Airline tickets for Delta can be altered with a simple URL change
According to research, you can simply change the URL of your boarding pass and get someone else’s boarding pass, even if they’re on a different airline. As well as a potential data privacy angle, this would allow any passenger to change to a different flight.
Tod Beardsley, engineering manager at Rapid7, said that this is a “classic information leak in web design”.
“The web application developer needs to be conscious of this issue when coming up with an identification scheme,” he said.
“That said, the experiment described is nearly exactly what Andrew ‘weev’ Auernheimer was prosecuted for his ‘hacking’ of AT&T by changing an identifier embedded in a URL.”
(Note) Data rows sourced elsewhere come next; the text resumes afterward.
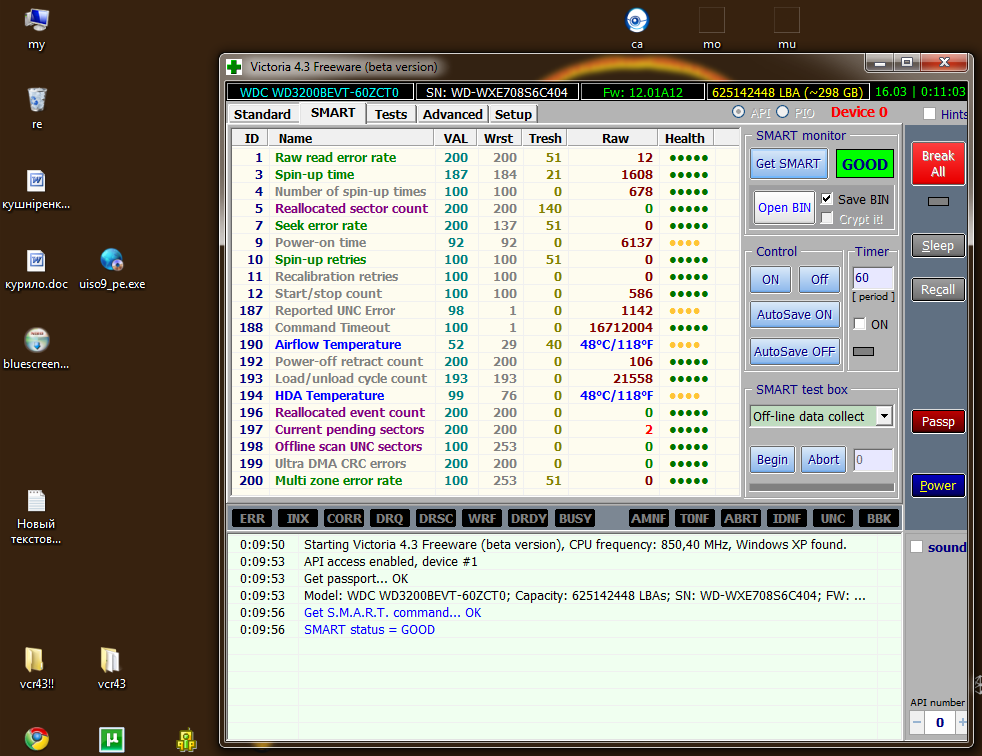The image size is (982, 756).
Task: Open the курило.doc Word document
Action: point(37,261)
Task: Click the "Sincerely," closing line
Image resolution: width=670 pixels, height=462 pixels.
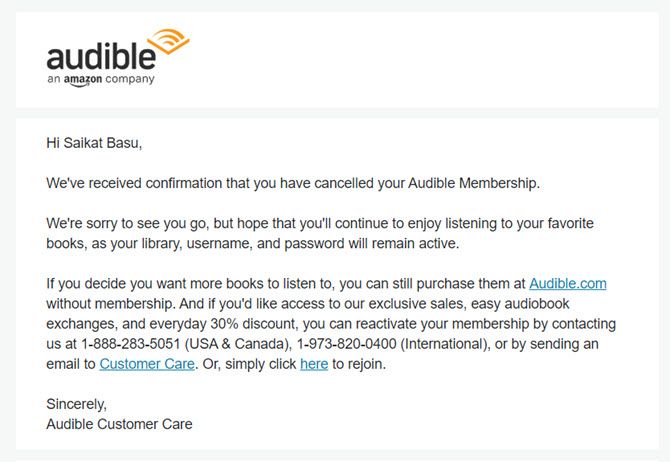Action: tap(76, 404)
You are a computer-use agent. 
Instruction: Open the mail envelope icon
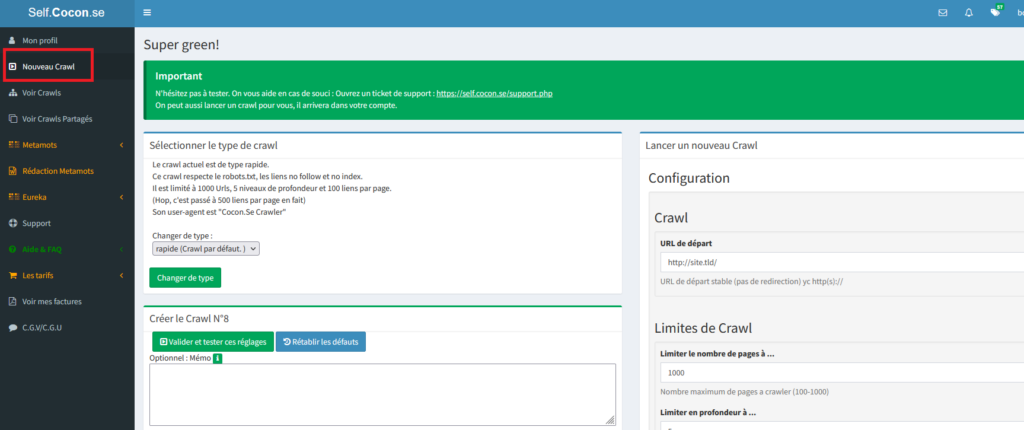[x=942, y=13]
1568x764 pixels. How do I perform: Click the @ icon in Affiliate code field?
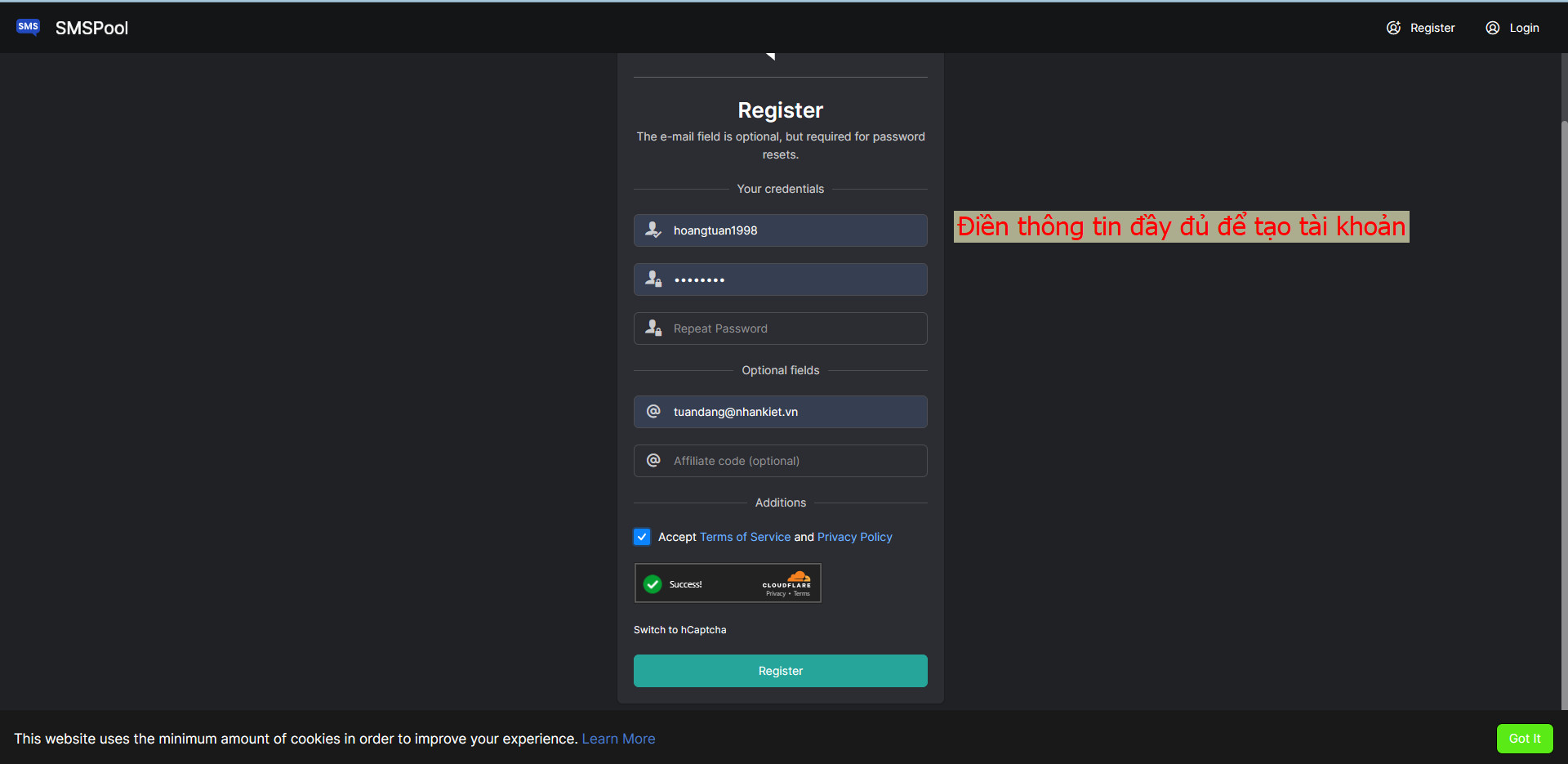[653, 460]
The flaw was spotted by researcher Dani Grant, who found that the QR code on a ticket encodes the passenger name in plain text.
“I thought it was probable that I could send my boarding pass to someone and that they’d be able to open it,” Grant told Mashable. “If that was the case, anyone could probably open any other boarding pass, too.”
Delta has said that it discovered the issue late on Monday, and implemented a fix on Tuesday morning.
In a statement to Time, Delta spokesperson Paul Skrbec said: “After a possible issue with our mobile boarding passes was discovered late Monday, our IT teams quickly put a solution in place this morning to prevent it from occurring.”
Beardsley said: “Given the state of the CFAA today, I would urge Dani to not pursue this research any further without authorisation from Delta.”